Sen. Marco Rubio has introduced legislation that would ban the popular social networking app TikTok from operating in the U.S. on grounds that it presents a threat to national security.
According to Rubio, TikTok’s Chinese parent company, ByteDance, is required by Chinese law to make the app’s data available to the Chinese Communist Party (CCP).
The lengthy name given to the bill is Averting the National Threat of Internet Surveillance, Oppressive Censorship and Influence, and Algorithmic Learning by Chinese Communist Party Act (Anti-Social CCP Act). The bill would prohibit any social media company in, or under the influence of, China, Russia, Iran, North Korea, Cuba, and Venezuela from acquiring sensitive data from Americans or “to use social media to spread their influence campaigns, propaganda, and censorship.”

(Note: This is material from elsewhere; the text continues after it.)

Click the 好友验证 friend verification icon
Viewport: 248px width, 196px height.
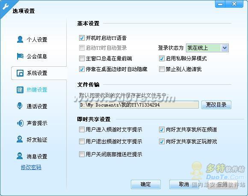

“This isn’t about creative videos — this is about an app that is collecting data on tens of millions of American children and adults every day,” Rubio said in introducing the legislation, “ We know it’s used to manipulate feeds and influence elections. We know it answers to the People’s Republic of China.”
If passed and signed into law, the President would have 30 days to use the International Emergency Economic Powers Act to implement the Act.
U.S. Reps. Mike Gallagher (R-WI) and Raja Krishnamoorthi (D-IL) have introduced twin legislation in the U.S. House of Representatives.
The proposed legislation remains pending.